__Task item__
Please return all of the data exactly as written.

(Saved entries)

- - -

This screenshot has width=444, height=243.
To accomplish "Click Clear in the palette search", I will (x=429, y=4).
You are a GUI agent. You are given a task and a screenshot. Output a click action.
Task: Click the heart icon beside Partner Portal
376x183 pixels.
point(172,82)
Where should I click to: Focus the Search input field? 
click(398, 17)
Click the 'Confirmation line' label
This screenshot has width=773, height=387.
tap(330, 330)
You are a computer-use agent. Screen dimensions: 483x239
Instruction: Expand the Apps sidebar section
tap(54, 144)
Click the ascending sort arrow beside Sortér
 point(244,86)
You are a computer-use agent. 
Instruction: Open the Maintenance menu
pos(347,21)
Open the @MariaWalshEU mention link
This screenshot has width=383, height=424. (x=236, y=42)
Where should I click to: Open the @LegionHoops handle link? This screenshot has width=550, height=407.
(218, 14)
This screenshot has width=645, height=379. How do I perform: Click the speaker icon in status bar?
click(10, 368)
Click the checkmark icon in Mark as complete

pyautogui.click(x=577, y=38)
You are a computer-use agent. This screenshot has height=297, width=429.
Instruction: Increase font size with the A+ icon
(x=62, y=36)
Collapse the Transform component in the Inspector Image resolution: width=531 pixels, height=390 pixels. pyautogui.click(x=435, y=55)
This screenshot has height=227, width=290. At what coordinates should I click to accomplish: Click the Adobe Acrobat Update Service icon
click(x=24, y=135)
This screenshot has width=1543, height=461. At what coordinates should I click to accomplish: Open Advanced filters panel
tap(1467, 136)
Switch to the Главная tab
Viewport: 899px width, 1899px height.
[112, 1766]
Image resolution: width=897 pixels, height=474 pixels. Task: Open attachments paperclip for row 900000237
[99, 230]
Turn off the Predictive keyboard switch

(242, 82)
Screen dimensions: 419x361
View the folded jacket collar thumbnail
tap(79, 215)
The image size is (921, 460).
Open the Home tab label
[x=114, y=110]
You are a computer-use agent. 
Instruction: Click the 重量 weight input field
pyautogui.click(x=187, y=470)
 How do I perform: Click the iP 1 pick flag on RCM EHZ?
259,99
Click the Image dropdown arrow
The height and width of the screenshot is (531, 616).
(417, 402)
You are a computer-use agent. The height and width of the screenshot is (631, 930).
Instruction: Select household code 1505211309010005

- - -

__Solution__
This screenshot has width=444, height=243.
To accomplish "Click Clear in the palette search", I will (x=429, y=4).
You are a GUI agent. You are given a task and a screenshot. Output a click action.
Task: Click the heart icon beside Partner Portal
376x183 pixels.
point(172,82)
Where should I click to: Focus the Search input field? 
click(398, 17)
Click the 'Confirmation line' label
This screenshot has width=773, height=387.
tap(330, 330)
You are a computer-use agent. Screen dimensions: 483x239
Instruction: Expand the Apps sidebar section
tap(54, 144)
Click the ascending sort arrow beside Sortér
 point(244,86)
You are a computer-use agent. 
Instruction: Open the Maintenance menu
pos(347,21)
Open the @MariaWalshEU mention link
This screenshot has width=383, height=424. (x=236, y=42)
Where should I click to: Open the @LegionHoops handle link? This screenshot has width=550, height=407.
(218, 14)
This screenshot has width=645, height=379. How do I perform: Click the speaker icon in status bar?
click(10, 368)
Click the checkmark icon in Mark as complete

pyautogui.click(x=577, y=38)
You are a computer-use agent. This screenshot has height=297, width=429.
Instruction: Increase font size with the A+ icon
(x=62, y=36)
Collapse the Transform component in the Inspector Image resolution: width=531 pixels, height=390 pixels. pyautogui.click(x=435, y=55)
This screenshot has height=227, width=290. At what coordinates should I click to accomplish: Click the Adobe Acrobat Update Service icon
click(x=24, y=135)
This screenshot has width=1543, height=461. At what coordinates should I click to accomplish: Open Advanced filters panel
tap(1467, 136)
Switch to the Главная tab
Viewport: 899px width, 1899px height.
[112, 1766]
Image resolution: width=897 pixels, height=474 pixels. Task: Open attachments paperclip for row 900000237
[99, 230]
Turn off the Predictive keyboard switch

(242, 82)
Screen dimensions: 419x361
View the folded jacket collar thumbnail
tap(79, 215)
The image size is (921, 460).
Open the Home tab label
[x=114, y=110]
You are a computer-use agent. 
Instruction: Click the 重量 weight input field
pyautogui.click(x=187, y=470)
 How do I perform: Click the iP 1 pick flag on RCM EHZ?
259,99
Click the Image dropdown arrow
The height and width of the screenshot is (531, 616).
(417, 402)
You are a computer-use agent. The height and width of the screenshot is (631, 930).
Instruction: Select household code 1505211309010005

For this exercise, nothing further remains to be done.